> Task item: Would you retype each of the records exactly as shown?

Entries taken from a collection
▽

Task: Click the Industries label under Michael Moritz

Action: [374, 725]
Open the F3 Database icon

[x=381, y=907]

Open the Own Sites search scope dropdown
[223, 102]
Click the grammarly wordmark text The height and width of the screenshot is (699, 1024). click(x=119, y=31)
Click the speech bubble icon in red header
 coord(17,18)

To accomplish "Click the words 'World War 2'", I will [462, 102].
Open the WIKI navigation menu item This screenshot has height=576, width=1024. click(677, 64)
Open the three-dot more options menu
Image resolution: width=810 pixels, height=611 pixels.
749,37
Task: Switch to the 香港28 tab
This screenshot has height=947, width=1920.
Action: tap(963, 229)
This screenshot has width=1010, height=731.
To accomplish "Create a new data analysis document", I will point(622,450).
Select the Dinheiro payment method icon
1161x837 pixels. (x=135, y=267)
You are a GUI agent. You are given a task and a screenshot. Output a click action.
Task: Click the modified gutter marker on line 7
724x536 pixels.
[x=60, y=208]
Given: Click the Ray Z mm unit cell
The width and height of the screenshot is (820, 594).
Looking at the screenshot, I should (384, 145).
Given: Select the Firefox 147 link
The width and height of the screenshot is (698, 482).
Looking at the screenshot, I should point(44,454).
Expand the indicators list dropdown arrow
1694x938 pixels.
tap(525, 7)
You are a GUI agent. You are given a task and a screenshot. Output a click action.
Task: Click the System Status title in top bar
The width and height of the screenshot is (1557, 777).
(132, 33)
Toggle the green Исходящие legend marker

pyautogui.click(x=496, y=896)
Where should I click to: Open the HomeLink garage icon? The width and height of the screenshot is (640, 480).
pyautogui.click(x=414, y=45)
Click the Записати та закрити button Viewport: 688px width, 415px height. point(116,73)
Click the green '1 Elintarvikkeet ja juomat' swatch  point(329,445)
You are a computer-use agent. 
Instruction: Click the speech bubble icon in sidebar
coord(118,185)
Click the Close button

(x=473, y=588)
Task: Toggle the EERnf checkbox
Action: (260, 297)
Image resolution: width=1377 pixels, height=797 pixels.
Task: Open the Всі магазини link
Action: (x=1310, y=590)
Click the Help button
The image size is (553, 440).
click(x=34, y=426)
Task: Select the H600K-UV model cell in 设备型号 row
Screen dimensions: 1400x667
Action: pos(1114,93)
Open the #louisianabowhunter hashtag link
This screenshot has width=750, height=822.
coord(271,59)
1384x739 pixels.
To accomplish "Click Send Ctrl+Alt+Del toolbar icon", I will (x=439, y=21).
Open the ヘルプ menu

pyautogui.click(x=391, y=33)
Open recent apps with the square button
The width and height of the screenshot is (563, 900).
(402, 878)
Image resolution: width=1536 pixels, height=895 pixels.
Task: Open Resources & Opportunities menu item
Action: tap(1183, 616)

△

> Response area:
Task: Click the Industries label under Michael Moritz

Action: [374, 725]
Open the F3 Database icon

[x=381, y=907]

Open the Own Sites search scope dropdown
[223, 102]
Click the grammarly wordmark text The height and width of the screenshot is (699, 1024). click(x=119, y=31)
Click the speech bubble icon in red header
 coord(17,18)

To accomplish "Click the words 'World War 2'", I will [462, 102].
Open the WIKI navigation menu item This screenshot has height=576, width=1024. click(677, 64)
Open the three-dot more options menu
Image resolution: width=810 pixels, height=611 pixels.
749,37
Task: Switch to the 香港28 tab
This screenshot has height=947, width=1920.
Action: tap(963, 229)
This screenshot has width=1010, height=731.
To accomplish "Create a new data analysis document", I will point(622,450).
Select the Dinheiro payment method icon
1161x837 pixels. (x=135, y=267)
You are a GUI agent. You are given a task and a screenshot. Output a click action.
Task: Click the modified gutter marker on line 7
724x536 pixels.
[x=60, y=208]
Given: Click the Ray Z mm unit cell
The width and height of the screenshot is (820, 594).
Looking at the screenshot, I should (384, 145).
Given: Select the Firefox 147 link
The width and height of the screenshot is (698, 482).
Looking at the screenshot, I should point(44,454).
Expand the indicators list dropdown arrow
1694x938 pixels.
tap(525, 7)
You are a GUI agent. You are given a task and a screenshot. Output a click action.
Task: Click the System Status title in top bar
The width and height of the screenshot is (1557, 777).
(132, 33)
Toggle the green Исходящие legend marker

pyautogui.click(x=496, y=896)
Where should I click to: Open the HomeLink garage icon? The width and height of the screenshot is (640, 480).
pyautogui.click(x=414, y=45)
Click the Записати та закрити button Viewport: 688px width, 415px height. point(116,73)
Click the green '1 Elintarvikkeet ja juomat' swatch  point(329,445)
You are a computer-use agent. 
Instruction: Click the speech bubble icon in sidebar
coord(118,185)
Click the Close button

(x=473, y=588)
Task: Toggle the EERnf checkbox
Action: (260, 297)
Image resolution: width=1377 pixels, height=797 pixels.
Task: Open the Всі магазини link
Action: (x=1310, y=590)
Click the Help button
The image size is (553, 440).
click(x=34, y=426)
Task: Select the H600K-UV model cell in 设备型号 row
Screen dimensions: 1400x667
Action: pos(1114,93)
Open the #louisianabowhunter hashtag link
This screenshot has width=750, height=822.
coord(271,59)
1384x739 pixels.
To accomplish "Click Send Ctrl+Alt+Del toolbar icon", I will (x=439, y=21).
Open the ヘルプ menu

pyautogui.click(x=391, y=33)
Open recent apps with the square button
The width and height of the screenshot is (563, 900).
(402, 878)
Image resolution: width=1536 pixels, height=895 pixels.
Task: Open Resources & Opportunities menu item
Action: tap(1183, 616)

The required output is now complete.